= Work instruction =
Somewhere below are a line with "You are a computer-use agent." and a later line with "Switch to the". Output exactly those lines and all lines between them.

= Entries provided =

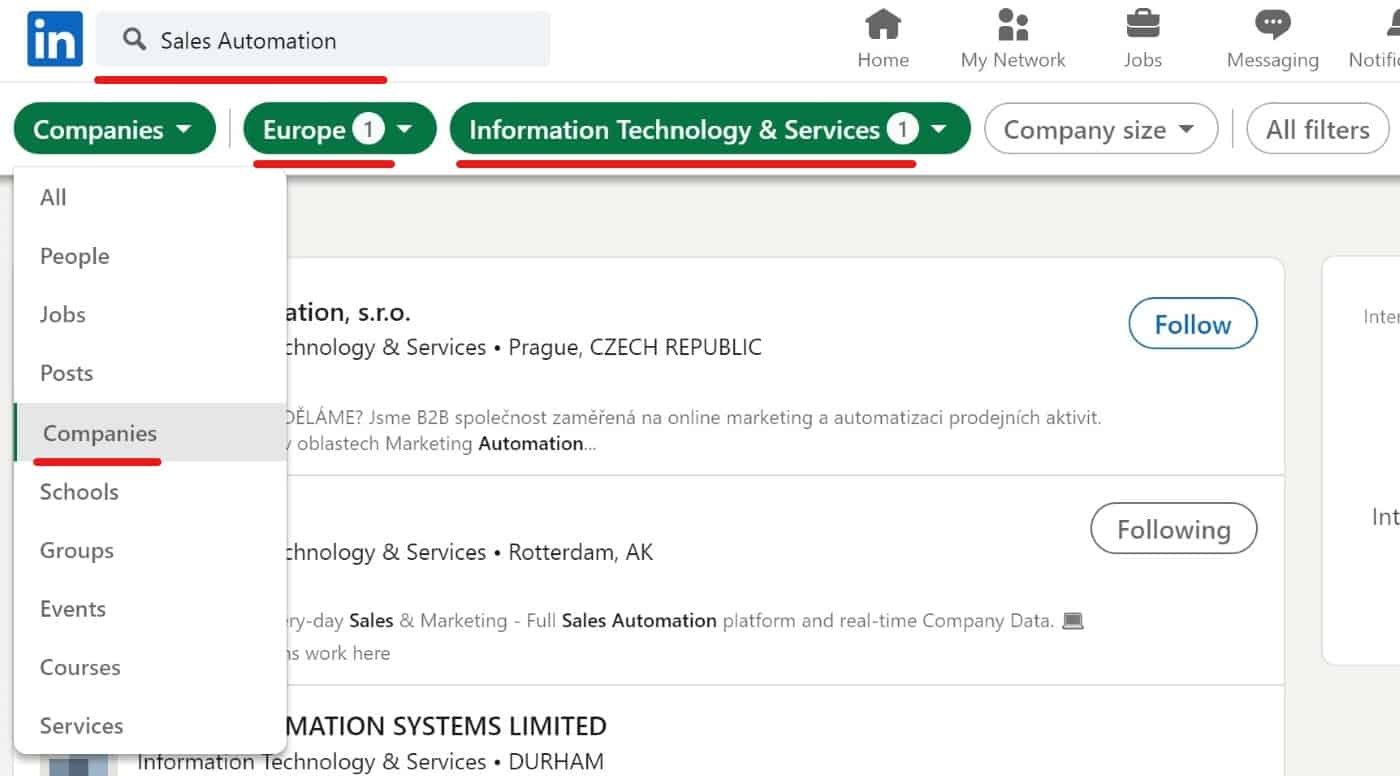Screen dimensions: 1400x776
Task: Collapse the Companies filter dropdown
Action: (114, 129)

* * *

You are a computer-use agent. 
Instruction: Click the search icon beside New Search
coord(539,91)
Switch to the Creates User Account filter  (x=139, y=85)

...

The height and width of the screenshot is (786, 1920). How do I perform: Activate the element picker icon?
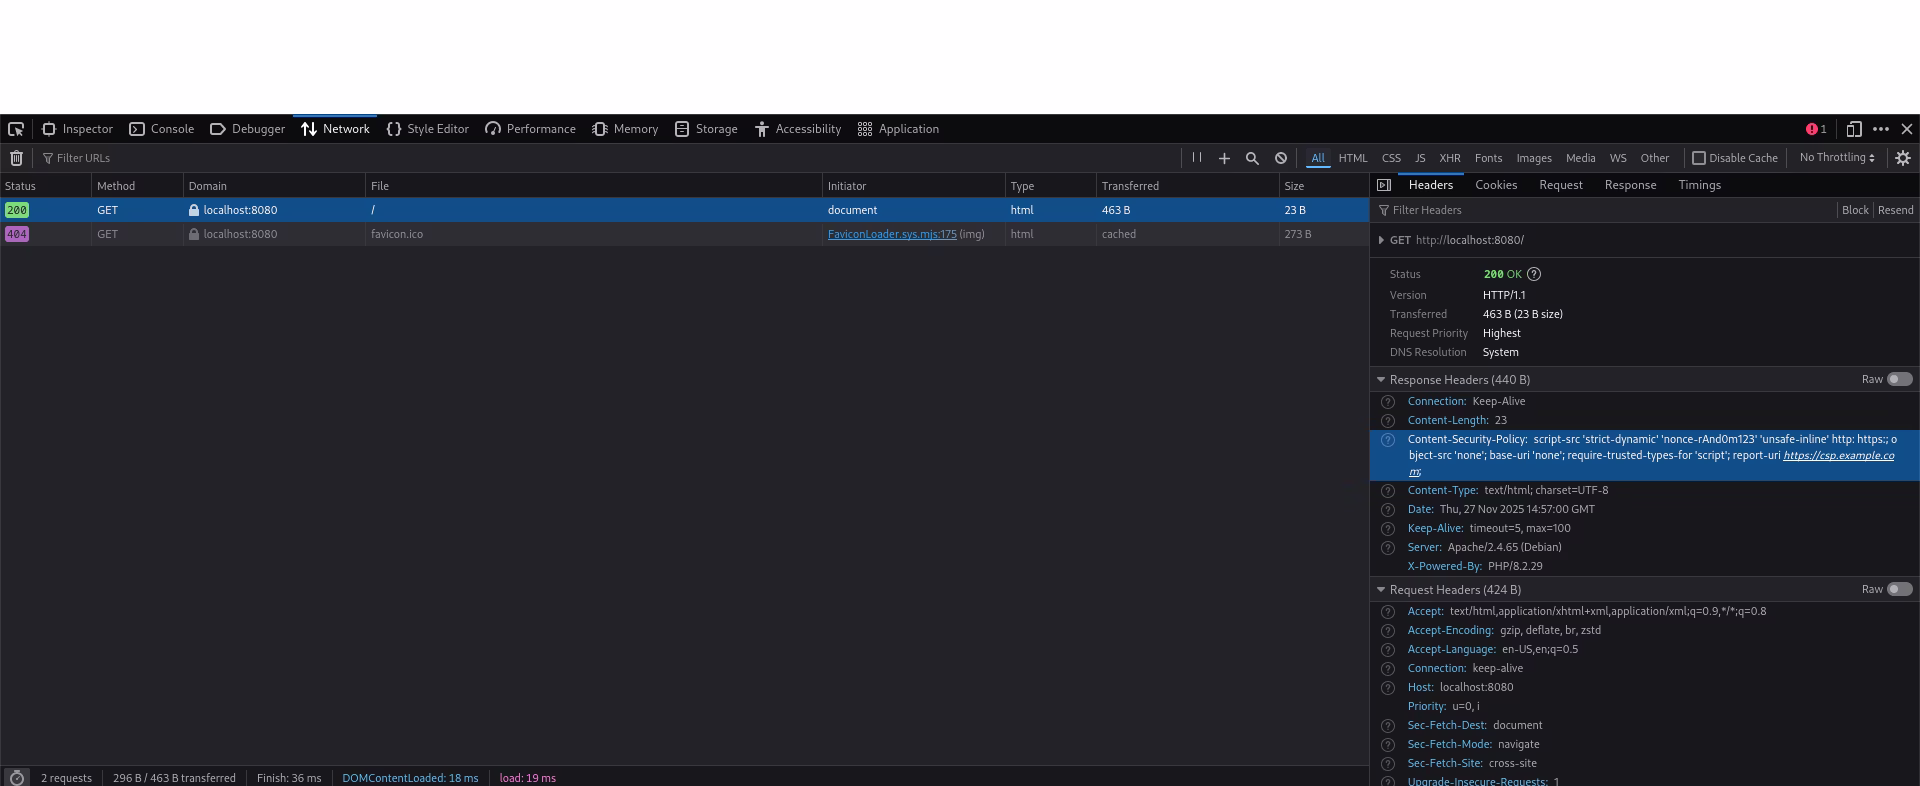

= Output below =
You are a computer-use agent. 
Instruction: Click the search icon beside New Search
coord(539,91)
Switch to the Creates User Account filter  (x=139, y=85)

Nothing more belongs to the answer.